+++ Alıntı

Çin’de inşa edilen 500 metre çapındaki FAST teleskobu, Dünya dışı akıllı medeniyetlerin sinyalini yakalamak adına en büyük ümidimiz. Çinliler bu konuda oldukça iddialı olsa da, iki gökbilimci çoktan uzaylıları bulduklarını iddia ediyor.
Quebec’in Laval Üniversitesi’nden Ermanno Borra, 2012’de uzaylı medeniyetlerin iletişim için lazer kullanıyor olabileceğini belirtti. Eğer bir lazer Dünya’ya sık tekrarlanan flaş gibi tutulursa, yıldızlarının spektrumunda gizli parlamalar görebilirdik. Bu parlamalar son derece sönük ve bir o kadar hızlı belireceği için matematiksel analizleri mümkün olmazdı.
Borra, bu tür bir sinyali oluşturmak için olağanüstü bir enerji gerekmediğini savunuyor. Tersine, Borra benzer bir sinyalin Lawrance Livermore Ulusal Labratuvarı’ndaki Helios lazeri ile oluşturabileceğini düşünüyor. Kısaca, ESA’nın bir süre önce uzaya gönderdiği sinyalleri farklı bir şekilde iletme şansımız da olabilir.
Uzaylılar bu yöntemi kullanmış olabilir
Borra’nın öne sürdüğü yöntem henüz Dünyalılar tarafından kullanılmamış olsa da, belki uzaylıların aklına gelmiştir?
İşte kendisine bunu soran Borra’nın öğrencisi Eric Trottier, Sloan Digital Sky Survey projesi kapsamında arşivlenen 2,5 milyon yıldızı gözden geçirdi. Analiz sonucunda, Borra’nın bahsettiği bir sinyal gönderme ihtimali olan 234 yıldız tespit etti.

++++++

Yönerge.
Alıntıda "Çin’de inşa edilen" sözlerinden başlayıp "analizleri mümkün olmazdı." sözleri de dahil olmak üzere o kısma kadar olan bölümü, "gökbilimci" yerine "astronom" koyarak yeniden yazın. Öğelerin bu işle hiçbir ilgisi yoktur.

+++ Veri bölümü

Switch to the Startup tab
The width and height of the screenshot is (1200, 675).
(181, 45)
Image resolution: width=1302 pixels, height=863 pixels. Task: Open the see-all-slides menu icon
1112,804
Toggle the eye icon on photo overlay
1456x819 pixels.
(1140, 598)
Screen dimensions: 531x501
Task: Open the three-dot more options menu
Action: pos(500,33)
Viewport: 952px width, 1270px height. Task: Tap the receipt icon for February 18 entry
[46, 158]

++++++

Yazılı yanıt.
Çin’de inşa edilen 500 metre çapındaki FAST teleskobu, Dünya dışı akıllı medeniyetlerin sinyalini yakalamak adına en büyük ümidimiz. Çinliler bu konuda oldukça iddialı olsa da, iki astronom çoktan uzaylıları bulduklarını iddia ediyor.
Quebec’in Laval Üniversitesi’nden Ermanno Borra, 2012’de uzaylı medeniyetlerin iletişim için lazer kullanıyor olabileceğini belirtti. Eğer bir lazer Dünya’ya sık tekrarlanan flaş gibi tutulursa, yıldızlarının spektrumunda gizli parlamalar görebilirdik. Bu parlamalar son derece sönük ve bir o kadar hızlı belireceği için matematiksel analizleri mümkün olmazdı.